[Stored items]
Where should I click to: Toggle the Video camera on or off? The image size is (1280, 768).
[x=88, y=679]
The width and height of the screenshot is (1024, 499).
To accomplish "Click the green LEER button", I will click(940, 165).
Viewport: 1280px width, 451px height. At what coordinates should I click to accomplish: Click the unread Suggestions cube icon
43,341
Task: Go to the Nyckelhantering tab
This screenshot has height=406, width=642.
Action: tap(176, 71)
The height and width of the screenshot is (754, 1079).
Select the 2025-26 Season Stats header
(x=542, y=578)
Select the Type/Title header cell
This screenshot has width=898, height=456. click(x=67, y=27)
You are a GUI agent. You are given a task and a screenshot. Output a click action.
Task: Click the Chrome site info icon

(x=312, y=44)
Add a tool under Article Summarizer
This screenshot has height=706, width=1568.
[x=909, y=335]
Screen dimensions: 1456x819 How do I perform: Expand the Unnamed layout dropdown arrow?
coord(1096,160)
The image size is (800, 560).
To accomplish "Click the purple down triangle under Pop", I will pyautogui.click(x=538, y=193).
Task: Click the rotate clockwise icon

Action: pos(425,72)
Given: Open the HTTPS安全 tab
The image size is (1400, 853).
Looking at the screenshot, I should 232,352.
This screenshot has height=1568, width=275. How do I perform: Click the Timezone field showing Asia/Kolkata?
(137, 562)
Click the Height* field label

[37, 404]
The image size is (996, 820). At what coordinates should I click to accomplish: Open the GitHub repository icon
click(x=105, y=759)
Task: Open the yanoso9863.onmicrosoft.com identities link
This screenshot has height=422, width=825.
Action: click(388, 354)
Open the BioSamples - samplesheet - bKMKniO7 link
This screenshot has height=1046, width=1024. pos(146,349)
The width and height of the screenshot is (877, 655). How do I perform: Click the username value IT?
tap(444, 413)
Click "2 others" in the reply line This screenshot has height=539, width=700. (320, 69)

_Task statement:_ Would you transcribe every entry exactly?

_Result for this task:_
Where should I click to: Toggle the Video camera on or off? The image size is (1280, 768).
[x=88, y=679]
The width and height of the screenshot is (1024, 499).
To accomplish "Click the green LEER button", I will click(940, 165).
Viewport: 1280px width, 451px height. At what coordinates should I click to accomplish: Click the unread Suggestions cube icon
43,341
Task: Go to the Nyckelhantering tab
This screenshot has height=406, width=642.
Action: tap(176, 71)
The height and width of the screenshot is (754, 1079).
Select the 2025-26 Season Stats header
(x=542, y=578)
Select the Type/Title header cell
This screenshot has width=898, height=456. click(x=67, y=27)
You are a GUI agent. You are given a task and a screenshot. Output a click action.
Task: Click the Chrome site info icon

(x=312, y=44)
Add a tool under Article Summarizer
This screenshot has height=706, width=1568.
[x=909, y=335]
Screen dimensions: 1456x819 How do I perform: Expand the Unnamed layout dropdown arrow?
coord(1096,160)
The image size is (800, 560).
To accomplish "Click the purple down triangle under Pop", I will pyautogui.click(x=538, y=193).
Task: Click the rotate clockwise icon

Action: pos(425,72)
Given: Open the HTTPS安全 tab
The image size is (1400, 853).
Looking at the screenshot, I should 232,352.
This screenshot has height=1568, width=275. How do I perform: Click the Timezone field showing Asia/Kolkata?
(137, 562)
Click the Height* field label

[37, 404]
The image size is (996, 820). At what coordinates should I click to accomplish: Open the GitHub repository icon
click(x=105, y=759)
Task: Open the yanoso9863.onmicrosoft.com identities link
This screenshot has height=422, width=825.
Action: click(388, 354)
Open the BioSamples - samplesheet - bKMKniO7 link
This screenshot has height=1046, width=1024. pos(146,349)
The width and height of the screenshot is (877, 655). How do I perform: Click the username value IT?
tap(444, 413)
Click "2 others" in the reply line This screenshot has height=539, width=700. (320, 69)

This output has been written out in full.